| Extracted entries |
....

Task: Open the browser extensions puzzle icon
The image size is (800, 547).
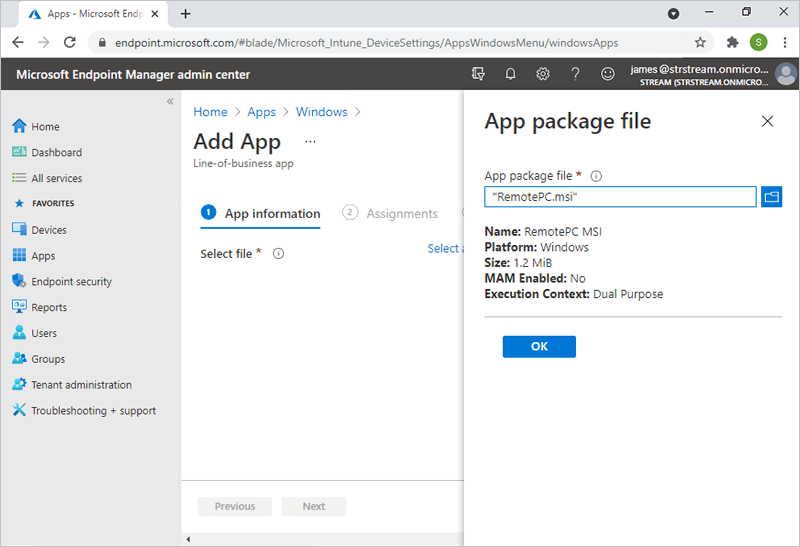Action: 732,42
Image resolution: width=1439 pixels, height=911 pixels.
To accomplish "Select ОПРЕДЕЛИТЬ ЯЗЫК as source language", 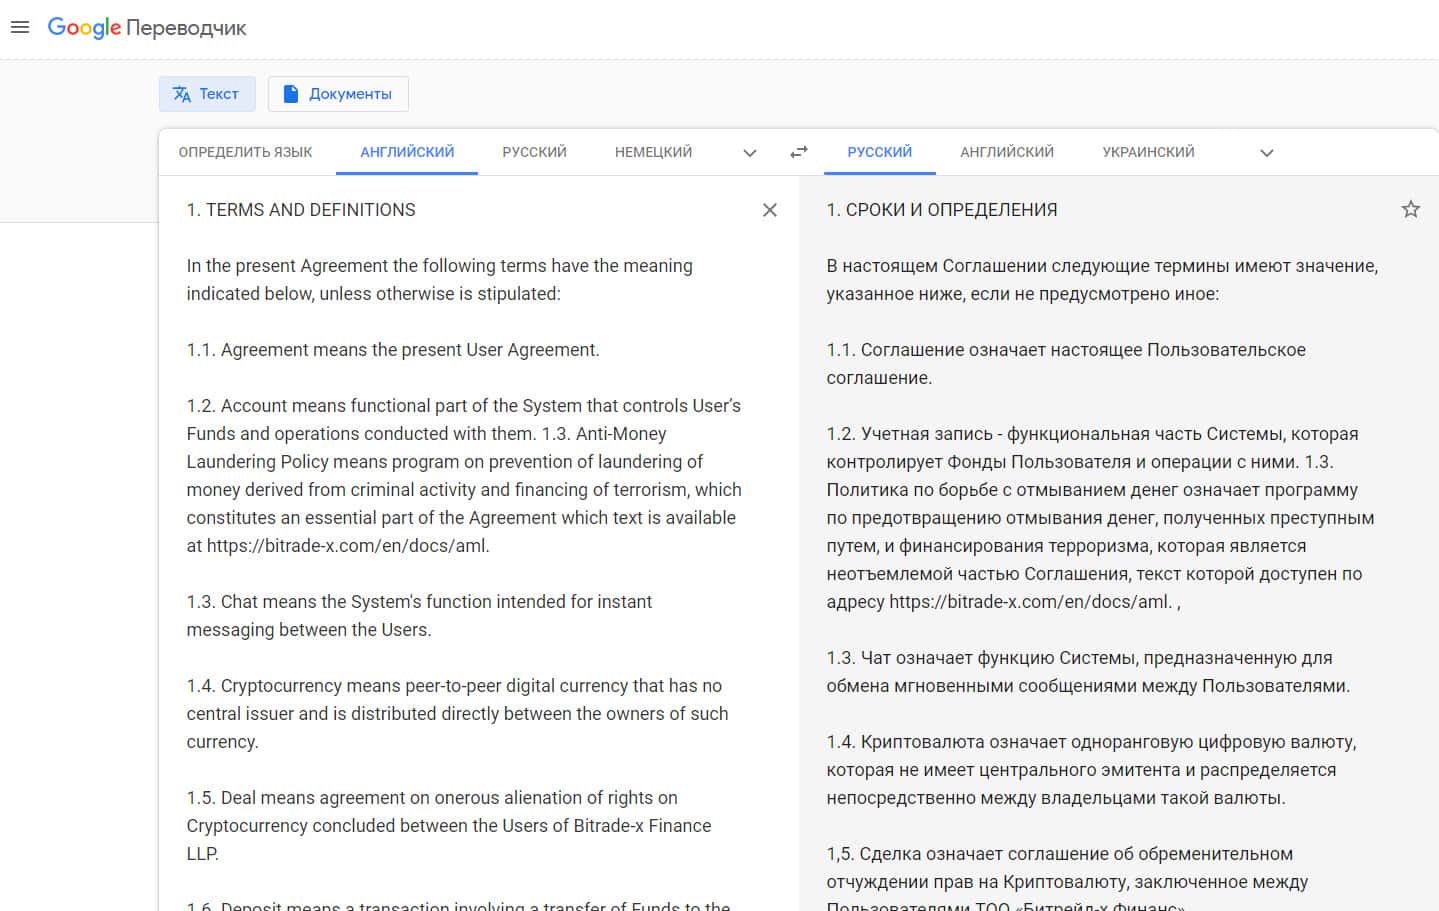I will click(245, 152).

....

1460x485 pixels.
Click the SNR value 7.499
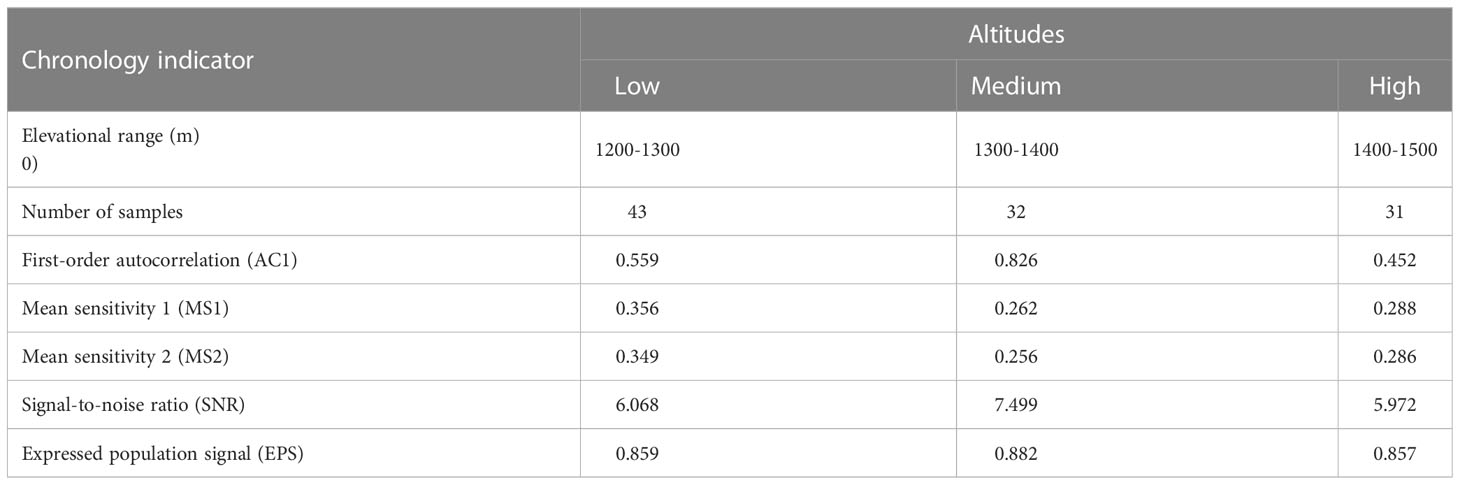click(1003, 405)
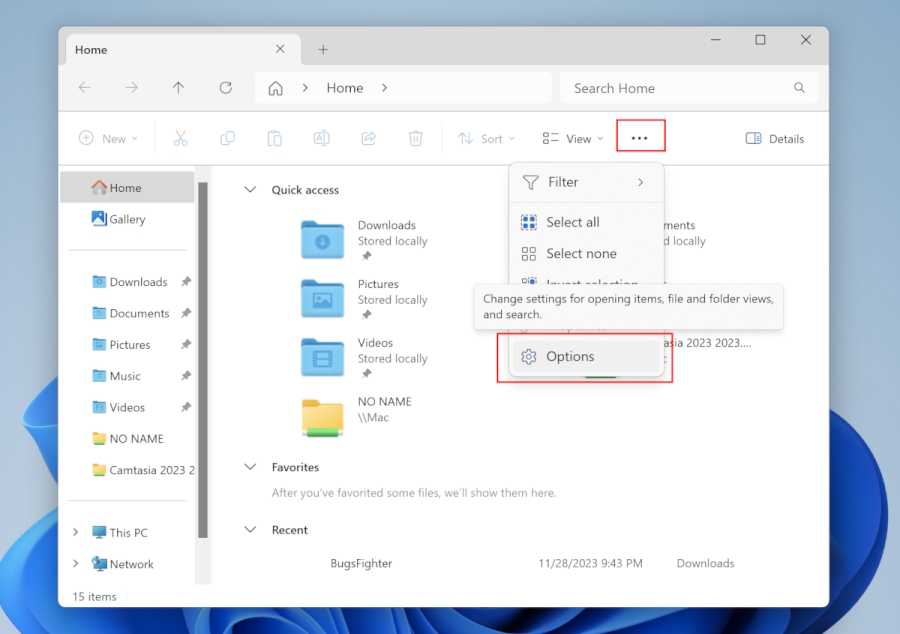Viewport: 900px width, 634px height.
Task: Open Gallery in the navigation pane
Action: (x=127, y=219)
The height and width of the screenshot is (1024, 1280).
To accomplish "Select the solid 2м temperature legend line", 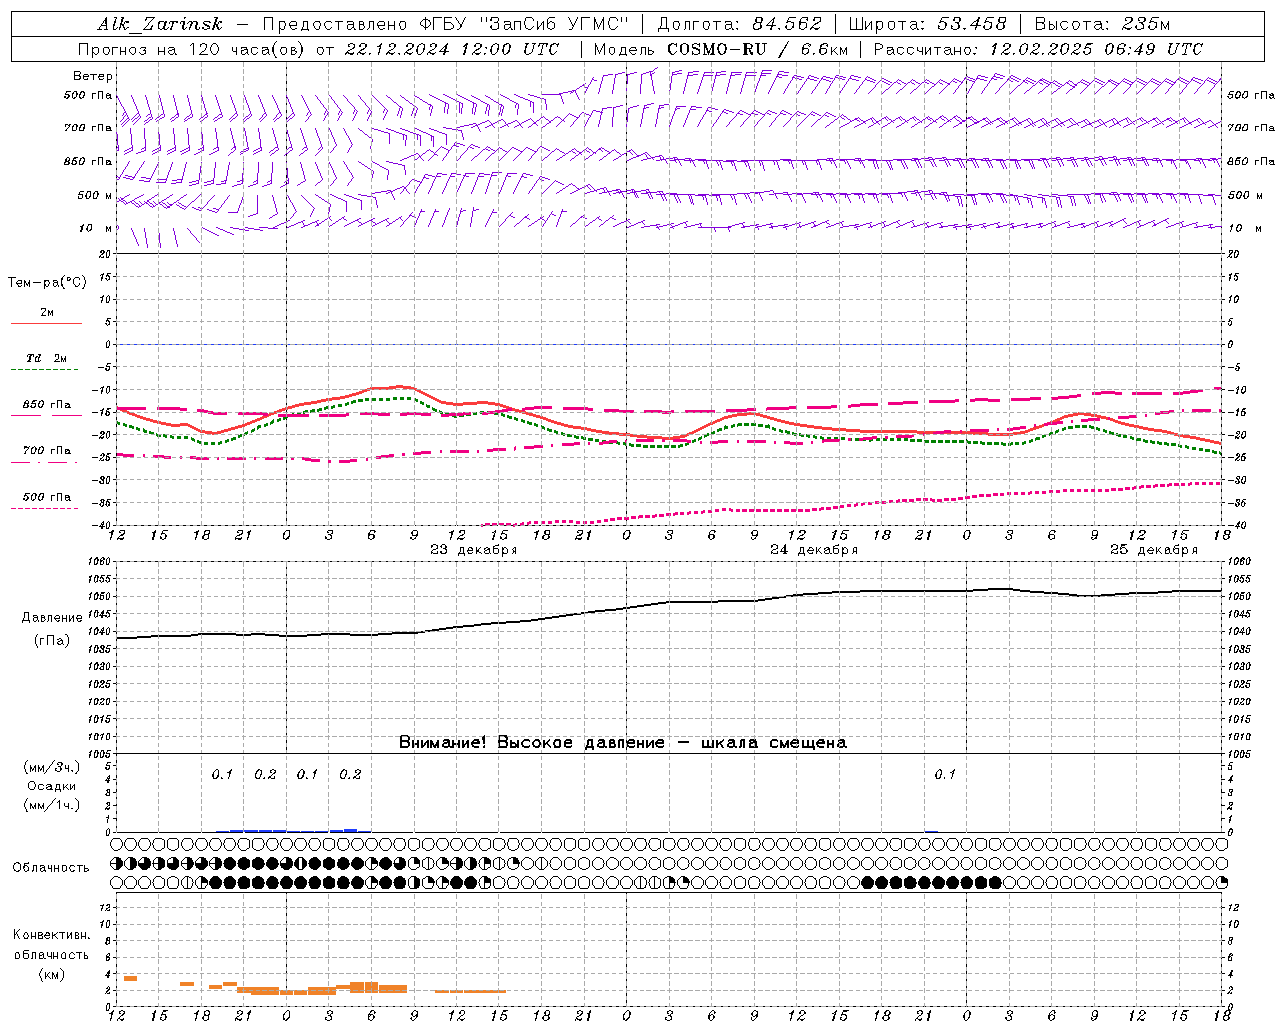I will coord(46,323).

....

| To do |
Using the data above, return every line that contains the string "pixels".

| Completed exercise |
Image resolution: width=1439 pixels, height=911 pixels.
1460x485 pixels.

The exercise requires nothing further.